OpenAI warned that its Codex neural network, as powered by GitHub’s code completion tool Copilot, is likely to generate a source that looks plausible but is false, and its performance will decrease as it grows.
The Artificial Intelligence Laboratory revealed the shortcomings and limitations of non-production builds of its Codex model in a pre-print paper this week. It should be noted that GitHub Copilot drives its own production variant of the system; the preliminary models discussed in the paper are smaller and are only trained on Python, while Copilot has been trained on more data and supports code completion for a number of programming languages.
Still, GitHub Copilot suffers from similar problems as the Codex prototypes. In fact, the generated code is unlikely to be correct and useful to developers on the first try, and it tends to provide answers that seem reasonable at first glance, but may be incorrect. Programmers should carefully check the automatically written code for errors.
The Codex language model in the article has been optimized to 159GB of Python source code, sourced from more than 50 million public repositories on GitHub. Each Python file analyzed contained fewer than a thousand lines of code. To test the model’s AI pair programming capabilities, researchers developed 164 handwritten programming problems that examined Codex’s ability to complete functions, understand simple algorithms, and compute mathematical queries.
The most powerful version of the system with 12 billion parameters was able to solve 28.8 percent of the problems in the first attempt. For comparison: OpenAI’s natural language system GPT-3 could not solve any of these.
However, Codex does better when given the opportunity to generate more responses. In ten attempts the correct answer was found in 46.81 percent of the cases, in 100 attempts it was 72.31 percent.
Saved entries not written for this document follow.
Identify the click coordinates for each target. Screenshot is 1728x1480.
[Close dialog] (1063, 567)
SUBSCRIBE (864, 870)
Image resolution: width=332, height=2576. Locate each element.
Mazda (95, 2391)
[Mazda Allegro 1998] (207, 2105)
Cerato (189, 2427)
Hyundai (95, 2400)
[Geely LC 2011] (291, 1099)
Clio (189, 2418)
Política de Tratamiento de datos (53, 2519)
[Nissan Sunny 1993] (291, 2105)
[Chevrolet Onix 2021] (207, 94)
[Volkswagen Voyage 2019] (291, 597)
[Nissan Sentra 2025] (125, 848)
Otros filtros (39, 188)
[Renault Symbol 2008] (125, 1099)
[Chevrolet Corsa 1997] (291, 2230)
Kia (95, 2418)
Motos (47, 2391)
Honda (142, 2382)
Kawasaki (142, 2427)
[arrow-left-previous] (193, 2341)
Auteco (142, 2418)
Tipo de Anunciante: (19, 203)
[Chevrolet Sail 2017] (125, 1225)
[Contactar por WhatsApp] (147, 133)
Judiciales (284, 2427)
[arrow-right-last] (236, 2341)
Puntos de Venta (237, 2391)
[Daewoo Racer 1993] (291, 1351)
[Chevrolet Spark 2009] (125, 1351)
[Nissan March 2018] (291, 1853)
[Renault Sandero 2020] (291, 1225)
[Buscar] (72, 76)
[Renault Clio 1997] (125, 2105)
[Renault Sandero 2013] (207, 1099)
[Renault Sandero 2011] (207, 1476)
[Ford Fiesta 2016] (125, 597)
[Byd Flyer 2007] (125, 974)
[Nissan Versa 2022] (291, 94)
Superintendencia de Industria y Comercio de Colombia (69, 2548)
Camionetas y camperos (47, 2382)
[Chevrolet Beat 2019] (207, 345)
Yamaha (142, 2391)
In other words, it is up to human programmers, or perhaps tools, to get the job done, to pick the best proposal out of Codex. “This result suggests that exact code samples can be selected via heuristic ranking rather than fully evaluating each sample, which may not be possible or practical when deployed,” the paper says.
GitHub Copilot seems a little better; It can generate the correct code 43 percent of the time on the first attempt and 57 percent of the time if 10 attempts are allowed. If you were concerned that these code completion tools could replace human programmers, don’t worry because they are not a real threat at the moment and are just simple pattern matching engines. Good for generating boilerplate code and the like.
The human touch
The researchers acknowledged that “a strong student who completes an introductory computer science course is expected to be able to solve a greater proportion of the problems than Codex,” despite having seen more code than a professional Developer will ever see in his life.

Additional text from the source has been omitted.